Data supplied
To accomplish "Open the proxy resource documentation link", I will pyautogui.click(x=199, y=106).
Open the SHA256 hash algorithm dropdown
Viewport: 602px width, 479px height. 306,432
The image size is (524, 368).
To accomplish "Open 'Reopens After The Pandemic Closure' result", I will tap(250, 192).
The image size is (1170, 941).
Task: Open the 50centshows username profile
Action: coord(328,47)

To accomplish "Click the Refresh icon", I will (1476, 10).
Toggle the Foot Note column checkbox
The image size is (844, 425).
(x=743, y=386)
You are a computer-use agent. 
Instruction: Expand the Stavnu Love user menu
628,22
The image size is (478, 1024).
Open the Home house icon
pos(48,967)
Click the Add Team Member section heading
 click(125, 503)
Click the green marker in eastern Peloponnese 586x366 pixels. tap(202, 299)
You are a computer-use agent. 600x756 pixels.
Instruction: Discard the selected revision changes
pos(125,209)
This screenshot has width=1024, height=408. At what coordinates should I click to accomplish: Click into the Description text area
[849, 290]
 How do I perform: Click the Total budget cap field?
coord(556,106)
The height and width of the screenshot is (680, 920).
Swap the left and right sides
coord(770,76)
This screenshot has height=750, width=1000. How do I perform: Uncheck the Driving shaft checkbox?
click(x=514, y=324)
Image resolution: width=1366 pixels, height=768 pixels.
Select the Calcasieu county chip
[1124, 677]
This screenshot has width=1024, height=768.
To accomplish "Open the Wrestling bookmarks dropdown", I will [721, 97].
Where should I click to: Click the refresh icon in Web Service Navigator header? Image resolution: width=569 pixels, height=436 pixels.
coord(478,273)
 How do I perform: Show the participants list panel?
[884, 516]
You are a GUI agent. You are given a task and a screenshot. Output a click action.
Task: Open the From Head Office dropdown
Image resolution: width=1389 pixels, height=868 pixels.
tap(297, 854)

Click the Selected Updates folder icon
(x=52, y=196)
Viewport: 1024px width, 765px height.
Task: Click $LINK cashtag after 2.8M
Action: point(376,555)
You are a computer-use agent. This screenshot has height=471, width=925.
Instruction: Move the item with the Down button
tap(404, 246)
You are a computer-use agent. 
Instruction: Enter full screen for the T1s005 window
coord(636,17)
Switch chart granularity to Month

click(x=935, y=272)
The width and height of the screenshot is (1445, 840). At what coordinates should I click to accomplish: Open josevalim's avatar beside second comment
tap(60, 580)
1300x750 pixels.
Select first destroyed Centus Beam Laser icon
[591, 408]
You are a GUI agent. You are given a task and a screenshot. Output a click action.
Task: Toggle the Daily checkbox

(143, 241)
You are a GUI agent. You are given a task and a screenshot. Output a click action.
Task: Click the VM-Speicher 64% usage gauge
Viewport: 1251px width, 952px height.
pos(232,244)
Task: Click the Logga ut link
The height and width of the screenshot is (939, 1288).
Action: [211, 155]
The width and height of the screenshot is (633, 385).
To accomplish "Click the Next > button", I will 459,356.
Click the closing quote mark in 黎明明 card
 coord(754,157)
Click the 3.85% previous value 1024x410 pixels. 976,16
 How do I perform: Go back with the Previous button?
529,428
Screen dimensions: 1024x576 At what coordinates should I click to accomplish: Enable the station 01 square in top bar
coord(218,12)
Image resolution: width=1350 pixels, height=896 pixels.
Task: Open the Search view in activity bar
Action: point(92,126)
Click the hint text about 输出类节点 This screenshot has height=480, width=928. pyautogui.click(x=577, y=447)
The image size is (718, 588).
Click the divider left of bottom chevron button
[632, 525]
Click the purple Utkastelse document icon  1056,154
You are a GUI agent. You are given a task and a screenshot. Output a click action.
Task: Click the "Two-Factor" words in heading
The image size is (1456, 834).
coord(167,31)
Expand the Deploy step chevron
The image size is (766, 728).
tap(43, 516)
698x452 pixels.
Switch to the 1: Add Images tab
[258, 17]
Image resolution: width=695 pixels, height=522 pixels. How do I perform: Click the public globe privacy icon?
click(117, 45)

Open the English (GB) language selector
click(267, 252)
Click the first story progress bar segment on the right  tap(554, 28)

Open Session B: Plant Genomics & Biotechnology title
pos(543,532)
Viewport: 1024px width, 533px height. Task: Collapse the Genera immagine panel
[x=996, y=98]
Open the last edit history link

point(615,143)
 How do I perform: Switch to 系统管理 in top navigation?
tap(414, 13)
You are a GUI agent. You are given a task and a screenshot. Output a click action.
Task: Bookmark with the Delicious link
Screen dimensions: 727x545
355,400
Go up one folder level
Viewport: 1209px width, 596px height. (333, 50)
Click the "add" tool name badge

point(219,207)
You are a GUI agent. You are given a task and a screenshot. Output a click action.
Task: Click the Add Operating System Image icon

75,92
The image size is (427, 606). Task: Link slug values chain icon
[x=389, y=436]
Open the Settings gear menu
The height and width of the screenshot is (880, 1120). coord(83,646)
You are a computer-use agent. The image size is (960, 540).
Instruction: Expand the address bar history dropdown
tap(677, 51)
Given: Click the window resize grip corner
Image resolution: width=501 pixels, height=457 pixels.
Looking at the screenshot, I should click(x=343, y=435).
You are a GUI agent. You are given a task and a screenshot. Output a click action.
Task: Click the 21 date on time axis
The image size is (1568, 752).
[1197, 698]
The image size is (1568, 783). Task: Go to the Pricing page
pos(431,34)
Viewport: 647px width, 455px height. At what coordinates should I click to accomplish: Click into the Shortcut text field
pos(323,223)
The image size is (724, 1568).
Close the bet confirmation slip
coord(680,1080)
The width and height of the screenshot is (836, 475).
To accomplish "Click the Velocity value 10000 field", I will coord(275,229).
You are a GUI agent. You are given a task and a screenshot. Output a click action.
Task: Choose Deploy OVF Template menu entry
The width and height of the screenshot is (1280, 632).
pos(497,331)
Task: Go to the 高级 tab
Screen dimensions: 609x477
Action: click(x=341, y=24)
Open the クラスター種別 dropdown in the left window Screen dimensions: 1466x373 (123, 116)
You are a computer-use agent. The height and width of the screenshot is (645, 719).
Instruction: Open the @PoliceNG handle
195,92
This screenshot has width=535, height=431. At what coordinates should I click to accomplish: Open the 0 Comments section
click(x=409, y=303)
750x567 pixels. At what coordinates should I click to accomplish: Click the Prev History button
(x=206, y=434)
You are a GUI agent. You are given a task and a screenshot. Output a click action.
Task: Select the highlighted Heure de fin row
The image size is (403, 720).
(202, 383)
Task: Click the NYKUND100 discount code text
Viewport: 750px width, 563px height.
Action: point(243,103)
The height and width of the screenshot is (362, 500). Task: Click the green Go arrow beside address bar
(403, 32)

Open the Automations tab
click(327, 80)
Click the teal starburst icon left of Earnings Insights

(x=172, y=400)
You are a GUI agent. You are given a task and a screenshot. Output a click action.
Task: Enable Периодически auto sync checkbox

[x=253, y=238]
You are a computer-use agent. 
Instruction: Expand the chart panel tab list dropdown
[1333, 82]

Work to be completed
Print again the lines of the entries above that fall between the line holding "Click the divider" and the line holding "Click the first", inclusive, exactly as they stand.

Reply
Click the divider left of bottom chevron button
[632, 525]
Click the purple Utkastelse document icon  1056,154
You are a GUI agent. You are given a task and a screenshot. Output a click action.
Task: Click the "Two-Factor" words in heading
The image size is (1456, 834).
coord(167,31)
Expand the Deploy step chevron
The image size is (766, 728).
tap(43, 516)
698x452 pixels.
Switch to the 1: Add Images tab
[258, 17]
Image resolution: width=695 pixels, height=522 pixels. How do I perform: Click the public globe privacy icon?
click(117, 45)

Open the English (GB) language selector
click(267, 252)
Click the first story progress bar segment on the right  tap(554, 28)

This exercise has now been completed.